B. Note: this topic requires you to know something already about Han-Han relations in the PRC. Much work has been done on ethnic relations among different Han groups in Taiwan; not much has been done in this regard in the PRC (though there is some work on pre-1949 China). In light of this,
a) How alike or different are Han-Han ethnic group relations and Han-Other ethnic group relationships in China?
b) To what extent does the minzu policy of the PRC contribute to the lack of attention to Han-Han ethnic relations in contemporary China?
C. Compare the construction of ethnicity, as a combination of self-recognition and recognition by others, among the Yuanzhumin (indigenes or aborigines) in Taiwan with the construction of ethnicity among any groups you choose in Southwest China. To what extent are they similar and different? To what extent are the differences due to the society and politics before the 1950s, and to what extent are they due to different policies of the PRC and ROC/ROC on Taiwan governments?
D. Take the treatments of multiculturalism in Taiwan from Hsin-yi Lu, Scott Simon (who also considers Canada in his analysis), and Kuangchun Li, and compare them with the account you read earlier for China in Susan McCarthy's Communist Multiculturalism. On the basis of these accounts, show whether and how the Communist approach to multicultural nation-building differs from those of the democratic governments in Taiwan and Canada.

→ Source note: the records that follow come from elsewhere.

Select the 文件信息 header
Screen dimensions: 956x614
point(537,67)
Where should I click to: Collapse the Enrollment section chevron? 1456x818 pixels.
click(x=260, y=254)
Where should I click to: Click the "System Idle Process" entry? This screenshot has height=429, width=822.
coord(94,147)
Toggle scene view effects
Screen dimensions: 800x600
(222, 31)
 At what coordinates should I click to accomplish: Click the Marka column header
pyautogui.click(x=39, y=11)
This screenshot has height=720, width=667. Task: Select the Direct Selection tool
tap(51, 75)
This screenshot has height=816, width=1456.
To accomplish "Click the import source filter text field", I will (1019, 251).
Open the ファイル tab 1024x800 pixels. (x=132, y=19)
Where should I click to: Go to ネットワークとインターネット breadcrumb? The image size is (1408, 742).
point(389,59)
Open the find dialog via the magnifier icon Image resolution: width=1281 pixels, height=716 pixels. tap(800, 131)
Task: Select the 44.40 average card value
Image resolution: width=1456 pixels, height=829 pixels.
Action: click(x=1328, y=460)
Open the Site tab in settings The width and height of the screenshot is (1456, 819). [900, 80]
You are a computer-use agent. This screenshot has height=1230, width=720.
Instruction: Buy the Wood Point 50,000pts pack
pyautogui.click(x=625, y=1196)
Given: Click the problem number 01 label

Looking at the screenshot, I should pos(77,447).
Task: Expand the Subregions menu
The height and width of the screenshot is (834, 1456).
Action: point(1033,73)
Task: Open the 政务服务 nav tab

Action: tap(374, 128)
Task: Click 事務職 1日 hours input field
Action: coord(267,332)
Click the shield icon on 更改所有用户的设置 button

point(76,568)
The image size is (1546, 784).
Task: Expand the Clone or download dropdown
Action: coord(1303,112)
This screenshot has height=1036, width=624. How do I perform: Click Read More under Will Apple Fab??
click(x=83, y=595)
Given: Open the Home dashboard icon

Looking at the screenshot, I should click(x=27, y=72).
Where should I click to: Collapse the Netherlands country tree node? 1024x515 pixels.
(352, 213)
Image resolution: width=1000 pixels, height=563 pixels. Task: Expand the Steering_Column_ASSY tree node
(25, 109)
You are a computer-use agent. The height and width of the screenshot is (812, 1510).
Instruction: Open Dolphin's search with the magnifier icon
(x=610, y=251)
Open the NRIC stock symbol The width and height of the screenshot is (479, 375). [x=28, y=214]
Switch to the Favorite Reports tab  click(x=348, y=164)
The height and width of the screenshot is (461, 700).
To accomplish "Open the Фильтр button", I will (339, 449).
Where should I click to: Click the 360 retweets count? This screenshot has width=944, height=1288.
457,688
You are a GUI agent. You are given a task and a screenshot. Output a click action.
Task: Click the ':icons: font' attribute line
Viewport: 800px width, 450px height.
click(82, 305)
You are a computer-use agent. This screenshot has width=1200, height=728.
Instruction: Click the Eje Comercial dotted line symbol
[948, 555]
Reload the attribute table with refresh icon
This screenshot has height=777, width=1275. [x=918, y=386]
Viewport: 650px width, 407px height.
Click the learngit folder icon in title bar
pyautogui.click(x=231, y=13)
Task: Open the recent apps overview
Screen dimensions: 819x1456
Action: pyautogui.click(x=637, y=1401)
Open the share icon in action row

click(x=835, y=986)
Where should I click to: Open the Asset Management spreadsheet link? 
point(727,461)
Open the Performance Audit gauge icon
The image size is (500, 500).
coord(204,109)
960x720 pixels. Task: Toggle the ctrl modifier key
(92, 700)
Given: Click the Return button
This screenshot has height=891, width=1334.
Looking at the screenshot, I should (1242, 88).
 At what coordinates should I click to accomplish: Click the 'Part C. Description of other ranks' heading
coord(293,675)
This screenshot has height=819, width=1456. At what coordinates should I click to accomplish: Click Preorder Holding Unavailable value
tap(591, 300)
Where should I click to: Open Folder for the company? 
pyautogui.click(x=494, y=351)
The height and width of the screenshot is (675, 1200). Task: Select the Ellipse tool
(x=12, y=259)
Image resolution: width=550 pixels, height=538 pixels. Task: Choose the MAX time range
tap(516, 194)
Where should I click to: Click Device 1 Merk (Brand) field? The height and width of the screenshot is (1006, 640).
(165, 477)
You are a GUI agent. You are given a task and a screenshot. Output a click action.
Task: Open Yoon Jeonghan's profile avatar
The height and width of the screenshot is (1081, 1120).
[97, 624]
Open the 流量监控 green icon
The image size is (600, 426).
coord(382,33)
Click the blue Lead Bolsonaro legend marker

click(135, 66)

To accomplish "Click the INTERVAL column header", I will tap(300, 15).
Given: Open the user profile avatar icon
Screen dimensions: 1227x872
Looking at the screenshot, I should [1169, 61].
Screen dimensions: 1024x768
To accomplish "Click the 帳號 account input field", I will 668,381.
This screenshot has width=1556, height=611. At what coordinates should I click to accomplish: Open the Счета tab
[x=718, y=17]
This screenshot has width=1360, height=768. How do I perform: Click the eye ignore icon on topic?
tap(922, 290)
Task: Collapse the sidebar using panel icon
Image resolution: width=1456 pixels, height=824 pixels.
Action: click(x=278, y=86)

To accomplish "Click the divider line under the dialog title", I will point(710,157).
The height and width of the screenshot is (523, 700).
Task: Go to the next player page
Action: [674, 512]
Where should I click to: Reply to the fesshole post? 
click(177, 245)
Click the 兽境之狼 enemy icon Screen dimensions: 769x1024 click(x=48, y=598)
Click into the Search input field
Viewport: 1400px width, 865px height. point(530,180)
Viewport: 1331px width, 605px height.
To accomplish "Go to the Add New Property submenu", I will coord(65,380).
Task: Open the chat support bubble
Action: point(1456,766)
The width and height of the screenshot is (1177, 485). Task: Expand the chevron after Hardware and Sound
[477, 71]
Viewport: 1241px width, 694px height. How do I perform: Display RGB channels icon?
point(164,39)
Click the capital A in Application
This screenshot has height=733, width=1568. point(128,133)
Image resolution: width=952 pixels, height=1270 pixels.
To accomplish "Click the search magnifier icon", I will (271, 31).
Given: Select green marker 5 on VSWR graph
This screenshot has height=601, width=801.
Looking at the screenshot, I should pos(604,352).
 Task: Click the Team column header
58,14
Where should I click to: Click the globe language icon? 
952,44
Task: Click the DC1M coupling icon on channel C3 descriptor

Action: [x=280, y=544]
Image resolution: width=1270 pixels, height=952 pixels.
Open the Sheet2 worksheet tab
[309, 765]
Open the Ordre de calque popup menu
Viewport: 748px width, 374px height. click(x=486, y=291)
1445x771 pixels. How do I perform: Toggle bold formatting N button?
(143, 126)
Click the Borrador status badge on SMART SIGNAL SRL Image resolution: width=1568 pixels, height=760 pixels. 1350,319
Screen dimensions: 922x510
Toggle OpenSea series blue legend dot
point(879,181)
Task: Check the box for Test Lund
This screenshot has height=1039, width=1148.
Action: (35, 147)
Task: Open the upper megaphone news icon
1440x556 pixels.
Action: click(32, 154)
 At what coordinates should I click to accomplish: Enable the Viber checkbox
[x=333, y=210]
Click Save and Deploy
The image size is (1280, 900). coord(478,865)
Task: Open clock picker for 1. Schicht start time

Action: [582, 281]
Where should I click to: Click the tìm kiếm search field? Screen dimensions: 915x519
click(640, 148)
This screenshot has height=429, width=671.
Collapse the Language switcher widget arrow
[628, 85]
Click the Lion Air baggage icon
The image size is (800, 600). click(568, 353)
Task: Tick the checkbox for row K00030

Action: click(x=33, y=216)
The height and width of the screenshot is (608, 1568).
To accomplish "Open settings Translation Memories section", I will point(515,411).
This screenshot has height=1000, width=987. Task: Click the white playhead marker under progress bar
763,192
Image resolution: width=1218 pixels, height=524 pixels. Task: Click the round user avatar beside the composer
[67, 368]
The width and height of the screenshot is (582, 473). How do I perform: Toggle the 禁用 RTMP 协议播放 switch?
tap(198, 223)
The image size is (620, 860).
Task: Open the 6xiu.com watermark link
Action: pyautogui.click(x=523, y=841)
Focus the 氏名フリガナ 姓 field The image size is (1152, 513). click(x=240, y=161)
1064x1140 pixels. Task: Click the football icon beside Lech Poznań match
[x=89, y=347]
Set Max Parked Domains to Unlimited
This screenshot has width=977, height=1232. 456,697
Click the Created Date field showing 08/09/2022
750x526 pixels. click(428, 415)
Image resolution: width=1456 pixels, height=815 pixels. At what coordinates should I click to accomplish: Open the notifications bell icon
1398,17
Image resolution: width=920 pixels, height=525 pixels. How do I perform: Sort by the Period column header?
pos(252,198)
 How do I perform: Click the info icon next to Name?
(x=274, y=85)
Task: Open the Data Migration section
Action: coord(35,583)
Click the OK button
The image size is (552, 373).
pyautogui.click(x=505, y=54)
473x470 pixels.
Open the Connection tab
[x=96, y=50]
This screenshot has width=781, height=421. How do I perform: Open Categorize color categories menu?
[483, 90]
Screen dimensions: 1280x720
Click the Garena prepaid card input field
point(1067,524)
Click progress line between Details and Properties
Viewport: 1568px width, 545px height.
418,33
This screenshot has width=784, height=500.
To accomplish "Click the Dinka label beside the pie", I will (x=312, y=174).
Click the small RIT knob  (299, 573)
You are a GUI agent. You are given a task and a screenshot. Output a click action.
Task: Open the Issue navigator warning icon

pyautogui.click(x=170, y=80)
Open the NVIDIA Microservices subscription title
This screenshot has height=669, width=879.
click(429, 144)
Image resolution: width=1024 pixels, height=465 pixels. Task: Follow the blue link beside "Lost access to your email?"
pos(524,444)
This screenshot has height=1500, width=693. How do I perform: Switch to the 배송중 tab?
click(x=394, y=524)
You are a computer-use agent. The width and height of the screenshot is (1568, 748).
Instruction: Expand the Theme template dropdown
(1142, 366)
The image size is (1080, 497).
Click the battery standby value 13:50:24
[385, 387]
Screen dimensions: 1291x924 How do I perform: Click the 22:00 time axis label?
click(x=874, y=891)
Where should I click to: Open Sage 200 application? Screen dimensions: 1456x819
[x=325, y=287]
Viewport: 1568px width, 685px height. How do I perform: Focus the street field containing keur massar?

General guidelines for essays
All essays should be submitted by email to the instructor
by 5:00 p.m. on the posted due date. Essays that are submitted late on the due date will be graded down one notch (e.g. A- to B+ or B to B-); essays that come in after the due date will be graded down two notches (e.g. A to B+ or B+ to B-). Essays will be returned with extensive comments by one week from the announced due date and time.
Essays should be between 1500 and 2000 words in length, not counting bibliographic references. You may use any style (footnotes, endnotes, or embedded author and date) for references, as long as it is clear where you have gotten your information. Quotations should always be referenced, as should any information that is taken explicitly from a given source.